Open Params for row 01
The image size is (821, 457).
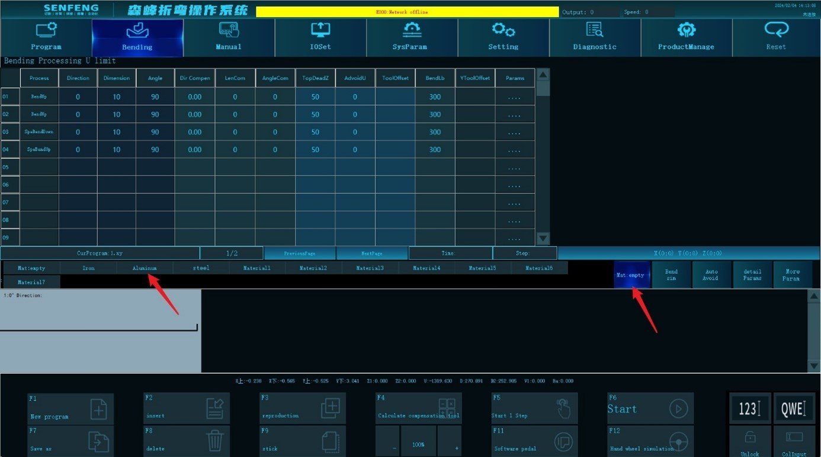point(515,96)
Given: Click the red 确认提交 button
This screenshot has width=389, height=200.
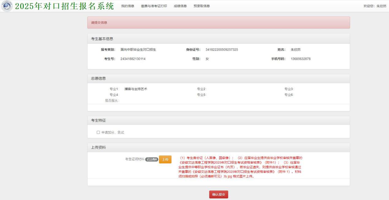Looking at the screenshot, I should [x=219, y=194].
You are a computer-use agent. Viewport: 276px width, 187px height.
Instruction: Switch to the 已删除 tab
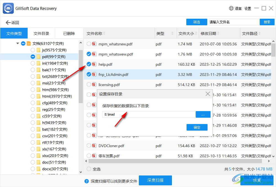click(x=69, y=33)
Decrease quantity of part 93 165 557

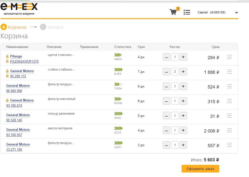click(167, 130)
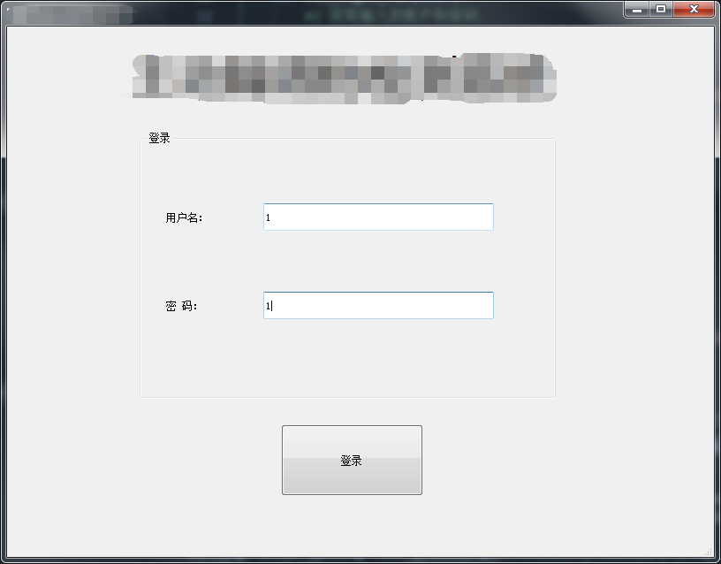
※ ※ ※
» **Assignment**
Keep the pictures out of your copy. Copy only the lines from the line that holds "Given: Click the red 确认提交 button" through the last line of the listing above, both included.

» **Result of this task**
Given: Click the red 确认提交 button
This screenshot has width=389, height=200.
Looking at the screenshot, I should [x=219, y=194].
You are a computer-use agent. Viewport: 276px width, 187px height.
Instruction: Switch to the 已删除 tab
click(x=69, y=33)
Decrease quantity of part 93 165 557

click(167, 130)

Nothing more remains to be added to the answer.